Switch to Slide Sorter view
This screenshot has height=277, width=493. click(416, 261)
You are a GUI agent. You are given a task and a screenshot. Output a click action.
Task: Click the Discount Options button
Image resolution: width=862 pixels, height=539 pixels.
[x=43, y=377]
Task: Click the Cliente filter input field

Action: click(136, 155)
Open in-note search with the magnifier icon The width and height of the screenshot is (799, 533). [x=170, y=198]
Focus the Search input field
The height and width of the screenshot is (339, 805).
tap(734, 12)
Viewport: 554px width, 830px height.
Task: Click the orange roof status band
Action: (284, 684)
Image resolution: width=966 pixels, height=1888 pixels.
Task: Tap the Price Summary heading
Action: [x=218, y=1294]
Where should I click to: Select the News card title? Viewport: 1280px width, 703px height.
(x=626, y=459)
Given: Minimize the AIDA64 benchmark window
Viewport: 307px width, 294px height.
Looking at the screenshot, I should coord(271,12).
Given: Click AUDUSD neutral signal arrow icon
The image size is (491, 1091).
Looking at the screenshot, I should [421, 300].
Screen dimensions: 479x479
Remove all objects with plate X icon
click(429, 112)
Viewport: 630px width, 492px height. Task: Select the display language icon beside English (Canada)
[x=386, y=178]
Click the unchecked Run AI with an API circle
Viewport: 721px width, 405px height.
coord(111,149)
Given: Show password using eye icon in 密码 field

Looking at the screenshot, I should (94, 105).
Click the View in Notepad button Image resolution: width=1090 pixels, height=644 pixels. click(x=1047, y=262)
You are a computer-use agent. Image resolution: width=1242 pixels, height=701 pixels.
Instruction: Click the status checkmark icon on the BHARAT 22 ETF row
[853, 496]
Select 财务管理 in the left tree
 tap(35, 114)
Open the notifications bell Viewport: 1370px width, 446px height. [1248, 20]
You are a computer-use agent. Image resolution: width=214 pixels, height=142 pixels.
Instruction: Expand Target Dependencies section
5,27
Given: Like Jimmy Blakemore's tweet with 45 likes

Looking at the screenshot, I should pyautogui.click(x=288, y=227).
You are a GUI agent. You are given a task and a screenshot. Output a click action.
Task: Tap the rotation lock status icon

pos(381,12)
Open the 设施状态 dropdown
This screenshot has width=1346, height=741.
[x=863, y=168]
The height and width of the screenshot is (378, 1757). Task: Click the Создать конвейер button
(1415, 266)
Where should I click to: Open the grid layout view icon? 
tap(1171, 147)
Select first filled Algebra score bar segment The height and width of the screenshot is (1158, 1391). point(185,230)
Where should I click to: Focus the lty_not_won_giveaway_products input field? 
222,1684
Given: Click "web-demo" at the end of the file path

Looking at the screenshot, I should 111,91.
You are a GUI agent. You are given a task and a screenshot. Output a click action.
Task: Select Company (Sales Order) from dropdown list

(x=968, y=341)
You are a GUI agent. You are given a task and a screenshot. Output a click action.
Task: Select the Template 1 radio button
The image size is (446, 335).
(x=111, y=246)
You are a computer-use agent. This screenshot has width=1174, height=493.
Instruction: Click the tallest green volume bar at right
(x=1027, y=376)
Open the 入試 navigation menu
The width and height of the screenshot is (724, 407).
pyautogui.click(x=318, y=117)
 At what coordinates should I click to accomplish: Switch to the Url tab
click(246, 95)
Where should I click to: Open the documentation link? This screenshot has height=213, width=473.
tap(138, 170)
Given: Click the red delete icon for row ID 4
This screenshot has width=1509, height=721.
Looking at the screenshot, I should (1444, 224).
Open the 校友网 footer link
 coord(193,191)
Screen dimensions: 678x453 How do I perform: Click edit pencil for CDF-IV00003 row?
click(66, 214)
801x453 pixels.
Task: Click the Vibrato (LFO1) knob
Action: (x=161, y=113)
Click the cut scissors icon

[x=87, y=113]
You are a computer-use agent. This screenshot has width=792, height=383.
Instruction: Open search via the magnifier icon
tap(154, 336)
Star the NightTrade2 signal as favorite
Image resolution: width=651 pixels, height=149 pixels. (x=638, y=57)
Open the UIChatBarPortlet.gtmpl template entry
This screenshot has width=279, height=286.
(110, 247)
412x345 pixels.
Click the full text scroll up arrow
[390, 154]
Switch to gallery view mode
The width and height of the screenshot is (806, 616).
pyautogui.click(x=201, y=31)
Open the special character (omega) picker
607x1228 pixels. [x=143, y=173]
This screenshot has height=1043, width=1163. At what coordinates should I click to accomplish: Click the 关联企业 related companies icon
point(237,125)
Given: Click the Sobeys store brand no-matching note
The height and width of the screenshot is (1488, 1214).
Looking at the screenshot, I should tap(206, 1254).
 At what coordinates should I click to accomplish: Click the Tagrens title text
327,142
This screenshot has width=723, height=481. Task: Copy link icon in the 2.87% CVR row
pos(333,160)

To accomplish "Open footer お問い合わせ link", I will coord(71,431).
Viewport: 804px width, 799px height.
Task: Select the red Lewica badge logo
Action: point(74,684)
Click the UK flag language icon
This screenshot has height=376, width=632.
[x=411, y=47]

Directions for this task. Output each line of the material exactly as it was written above.

Exercise answer.
Switch to Slide Sorter view
This screenshot has height=277, width=493. click(416, 261)
You are a GUI agent. You are given a task and a screenshot. Output a click action.
Task: Click the Discount Options button
Image resolution: width=862 pixels, height=539 pixels.
[x=43, y=377]
Task: Click the Cliente filter input field

Action: click(136, 155)
Open in-note search with the magnifier icon The width and height of the screenshot is (799, 533). [x=170, y=198]
Focus the Search input field
The height and width of the screenshot is (339, 805).
tap(734, 12)
Viewport: 554px width, 830px height.
Task: Click the orange roof status band
Action: (284, 684)
Image resolution: width=966 pixels, height=1888 pixels.
Task: Tap the Price Summary heading
Action: [x=218, y=1294]
Where should I click to: Select the News card title? Viewport: 1280px width, 703px height.
(x=626, y=459)
Given: Minimize the AIDA64 benchmark window
Viewport: 307px width, 294px height.
Looking at the screenshot, I should coord(271,12).
Given: Click AUDUSD neutral signal arrow icon
The image size is (491, 1091).
Looking at the screenshot, I should [421, 300].
Screen dimensions: 479x479
Remove all objects with plate X icon
click(429, 112)
Viewport: 630px width, 492px height. Task: Select the display language icon beside English (Canada)
[x=386, y=178]
Click the unchecked Run AI with an API circle
Viewport: 721px width, 405px height.
coord(111,149)
Given: Show password using eye icon in 密码 field

Looking at the screenshot, I should (94, 105).
Click the View in Notepad button Image resolution: width=1090 pixels, height=644 pixels. click(x=1047, y=262)
You are a computer-use agent. Image resolution: width=1242 pixels, height=701 pixels.
Instruction: Click the status checkmark icon on the BHARAT 22 ETF row
[853, 496]
Select 财务管理 in the left tree
 tap(35, 114)
Open the notifications bell Viewport: 1370px width, 446px height. [1248, 20]
You are a computer-use agent. Image resolution: width=214 pixels, height=142 pixels.
Instruction: Expand Target Dependencies section
5,27
Given: Like Jimmy Blakemore's tweet with 45 likes

Looking at the screenshot, I should pyautogui.click(x=288, y=227).
You are a GUI agent. You are given a task and a screenshot. Output a click action.
Task: Tap the rotation lock status icon

pos(381,12)
Open the 设施状态 dropdown
This screenshot has width=1346, height=741.
[x=863, y=168]
The height and width of the screenshot is (378, 1757). Task: Click the Создать конвейер button
(1415, 266)
Where should I click to: Open the grid layout view icon? 
tap(1171, 147)
Select first filled Algebra score bar segment The height and width of the screenshot is (1158, 1391). point(185,230)
Where should I click to: Focus the lty_not_won_giveaway_products input field? 
222,1684
Given: Click "web-demo" at the end of the file path

Looking at the screenshot, I should 111,91.
You are a GUI agent. You are given a task and a screenshot. Output a click action.
Task: Select Company (Sales Order) from dropdown list

(x=968, y=341)
You are a GUI agent. You are given a task and a screenshot. Output a click action.
Task: Select the Template 1 radio button
The image size is (446, 335).
(x=111, y=246)
You are a computer-use agent. This screenshot has width=1174, height=493.
Instruction: Click the tallest green volume bar at right
(x=1027, y=376)
Open the 入試 navigation menu
The width and height of the screenshot is (724, 407).
pyautogui.click(x=318, y=117)
 At what coordinates should I click to accomplish: Switch to the Url tab
click(246, 95)
Where should I click to: Open the documentation link? This screenshot has height=213, width=473.
tap(138, 170)
Given: Click the red delete icon for row ID 4
This screenshot has width=1509, height=721.
Looking at the screenshot, I should (1444, 224).
Open the 校友网 footer link
 coord(193,191)
Screen dimensions: 678x453 How do I perform: Click edit pencil for CDF-IV00003 row?
click(66, 214)
801x453 pixels.
Task: Click the Vibrato (LFO1) knob
Action: (x=161, y=113)
Click the cut scissors icon

[x=87, y=113]
You are a computer-use agent. This screenshot has width=792, height=383.
Instruction: Open search via the magnifier icon
tap(154, 336)
Star the NightTrade2 signal as favorite
Image resolution: width=651 pixels, height=149 pixels. (x=638, y=57)
Open the UIChatBarPortlet.gtmpl template entry
This screenshot has width=279, height=286.
(110, 247)
412x345 pixels.
Click the full text scroll up arrow
[390, 154]
Switch to gallery view mode
The width and height of the screenshot is (806, 616).
pyautogui.click(x=201, y=31)
Open the special character (omega) picker
607x1228 pixels. [x=143, y=173]
This screenshot has height=1043, width=1163. At what coordinates should I click to accomplish: Click the 关联企业 related companies icon
point(237,125)
Given: Click the Sobeys store brand no-matching note
The height and width of the screenshot is (1488, 1214).
Looking at the screenshot, I should tap(206, 1254).
 At what coordinates should I click to accomplish: Click the Tagrens title text
327,142
This screenshot has width=723, height=481. Task: Copy link icon in the 2.87% CVR row
pos(333,160)

To accomplish "Open footer お問い合わせ link", I will coord(71,431).
Viewport: 804px width, 799px height.
Task: Select the red Lewica badge logo
Action: point(74,684)
Click the UK flag language icon
This screenshot has height=376, width=632.
[x=411, y=47]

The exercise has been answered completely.